My view of the world through words & photos
The death of my friend’s dad reminds me again about how short life is and how quickly things can change. I first met this man nearly 18 years ago when his grandson and my son became friends. I had the privilege of working with him for an amazing not-for-profit over the last several years. He regularly showed me what faith in action looks like. His faith in God and humanity was immense. The smile that lit up his face when he spoke of his wife, family and faith filled the room with joy. I am grateful for the gift of his friendship.
While he had been sick for quite some time and wasn’t a young man, his death came much too early for those of us who are left behind. The only positive thing about his long-term illness was that it gave us a chance to say all those things we always mean to say but never get around to saying.
Telling our parents or other family members how much we love them and appreciate them is somehow an awkward thing. It shouldn’t be. After all, they are the people we are supposed to be the closest to in our lives. Shouldn’t they be the easiest people to open up to and share our deepest feelings?
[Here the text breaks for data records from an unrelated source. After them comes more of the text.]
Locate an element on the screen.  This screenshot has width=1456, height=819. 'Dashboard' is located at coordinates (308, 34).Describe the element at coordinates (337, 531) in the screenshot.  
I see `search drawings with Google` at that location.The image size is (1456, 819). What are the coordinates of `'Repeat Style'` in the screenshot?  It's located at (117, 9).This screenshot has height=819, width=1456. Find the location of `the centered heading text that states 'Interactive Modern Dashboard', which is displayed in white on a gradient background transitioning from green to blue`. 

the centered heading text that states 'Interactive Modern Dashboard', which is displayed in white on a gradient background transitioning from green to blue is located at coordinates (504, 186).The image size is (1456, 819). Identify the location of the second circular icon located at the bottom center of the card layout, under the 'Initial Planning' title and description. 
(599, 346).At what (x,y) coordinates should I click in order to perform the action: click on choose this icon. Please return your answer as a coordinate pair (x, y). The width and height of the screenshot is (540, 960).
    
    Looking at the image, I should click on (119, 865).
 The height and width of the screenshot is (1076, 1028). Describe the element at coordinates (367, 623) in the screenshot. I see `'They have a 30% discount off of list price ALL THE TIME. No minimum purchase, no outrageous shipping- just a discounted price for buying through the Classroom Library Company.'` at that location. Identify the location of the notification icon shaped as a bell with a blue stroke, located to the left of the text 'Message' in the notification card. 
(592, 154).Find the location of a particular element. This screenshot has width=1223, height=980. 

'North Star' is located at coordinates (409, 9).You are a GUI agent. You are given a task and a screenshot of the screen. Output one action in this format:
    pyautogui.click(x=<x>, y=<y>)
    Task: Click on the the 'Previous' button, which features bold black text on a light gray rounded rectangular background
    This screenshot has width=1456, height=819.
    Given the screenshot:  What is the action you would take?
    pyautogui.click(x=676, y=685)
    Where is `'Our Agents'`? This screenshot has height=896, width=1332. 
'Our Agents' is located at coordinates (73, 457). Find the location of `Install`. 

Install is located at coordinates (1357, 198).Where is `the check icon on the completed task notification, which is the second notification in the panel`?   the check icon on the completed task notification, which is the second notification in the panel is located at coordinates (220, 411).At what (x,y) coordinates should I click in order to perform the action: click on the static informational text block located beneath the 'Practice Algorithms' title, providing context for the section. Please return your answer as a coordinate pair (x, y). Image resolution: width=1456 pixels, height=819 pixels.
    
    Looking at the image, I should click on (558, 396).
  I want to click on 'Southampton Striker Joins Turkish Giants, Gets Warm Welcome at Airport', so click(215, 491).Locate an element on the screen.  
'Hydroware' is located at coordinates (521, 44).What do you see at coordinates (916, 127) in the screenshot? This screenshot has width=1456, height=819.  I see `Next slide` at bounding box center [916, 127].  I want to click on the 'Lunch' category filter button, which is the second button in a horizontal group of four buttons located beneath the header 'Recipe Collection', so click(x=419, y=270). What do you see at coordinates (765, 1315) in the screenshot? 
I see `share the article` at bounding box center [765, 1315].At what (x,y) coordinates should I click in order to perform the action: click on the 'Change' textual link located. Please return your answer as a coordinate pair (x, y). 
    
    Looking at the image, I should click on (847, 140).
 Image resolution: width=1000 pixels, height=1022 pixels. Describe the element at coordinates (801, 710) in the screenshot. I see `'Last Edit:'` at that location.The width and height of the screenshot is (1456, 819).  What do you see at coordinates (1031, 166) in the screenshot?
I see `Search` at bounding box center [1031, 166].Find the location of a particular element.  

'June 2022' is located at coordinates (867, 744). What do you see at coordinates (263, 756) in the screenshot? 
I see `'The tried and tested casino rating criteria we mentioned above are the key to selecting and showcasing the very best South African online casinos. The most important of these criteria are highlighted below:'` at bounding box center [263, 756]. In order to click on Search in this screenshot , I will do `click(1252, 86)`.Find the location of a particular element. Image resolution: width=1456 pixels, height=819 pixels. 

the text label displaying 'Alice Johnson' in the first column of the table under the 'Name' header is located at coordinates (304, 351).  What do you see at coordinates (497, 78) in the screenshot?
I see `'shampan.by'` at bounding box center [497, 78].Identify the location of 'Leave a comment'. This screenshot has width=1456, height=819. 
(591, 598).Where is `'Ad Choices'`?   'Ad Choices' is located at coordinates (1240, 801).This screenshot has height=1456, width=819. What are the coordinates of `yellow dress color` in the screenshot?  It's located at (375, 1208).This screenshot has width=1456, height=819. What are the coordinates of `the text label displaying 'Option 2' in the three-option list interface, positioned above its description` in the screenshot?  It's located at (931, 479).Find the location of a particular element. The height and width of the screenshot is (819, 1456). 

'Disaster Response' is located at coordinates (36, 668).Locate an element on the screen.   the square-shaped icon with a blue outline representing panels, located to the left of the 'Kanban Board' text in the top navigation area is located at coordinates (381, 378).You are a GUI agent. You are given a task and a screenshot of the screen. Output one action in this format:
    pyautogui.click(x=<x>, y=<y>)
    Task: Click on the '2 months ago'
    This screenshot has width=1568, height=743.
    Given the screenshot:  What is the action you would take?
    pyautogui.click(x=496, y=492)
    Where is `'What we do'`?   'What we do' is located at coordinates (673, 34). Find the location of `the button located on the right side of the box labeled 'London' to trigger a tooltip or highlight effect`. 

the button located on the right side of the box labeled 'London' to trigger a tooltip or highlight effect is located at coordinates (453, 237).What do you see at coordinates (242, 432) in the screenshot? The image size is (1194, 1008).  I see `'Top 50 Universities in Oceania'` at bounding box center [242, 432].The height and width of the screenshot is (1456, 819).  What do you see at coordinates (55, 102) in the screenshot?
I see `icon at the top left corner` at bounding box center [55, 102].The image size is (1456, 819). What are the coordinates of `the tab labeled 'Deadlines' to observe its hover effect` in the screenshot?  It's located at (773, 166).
I don’t know about others, but the hardest people to share my feelings with are often some of my family members. I often justify this issue with statements like “They’re my family, they know I love them.” But do they really? Can we assume that because we’re related by blood or marriage that they know how much they mean to us?
Maybe we should take a moment to change that assumption into an action. Take a moment to tell those who mean the most to you that you love them and what they mean to you. Don’t ever have regrets about not voicing your feelings to those you love.